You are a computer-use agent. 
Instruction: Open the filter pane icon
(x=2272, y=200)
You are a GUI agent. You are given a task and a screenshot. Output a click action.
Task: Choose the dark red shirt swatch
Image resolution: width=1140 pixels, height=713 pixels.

=-=-=

Reproduce each line of the items above, including the requests, and shift every coordinate in the answers by -7.

▶ _Written answer_:
You are a computer-use agent. 
Instruction: Open the filter pane icon
(x=2265, y=193)
You are a GUI agent. You are given a task and a screenshot. Output a click action.
Task: Choose the dark red shirt swatch
Image resolution: width=1140 pixels, height=713 pixels.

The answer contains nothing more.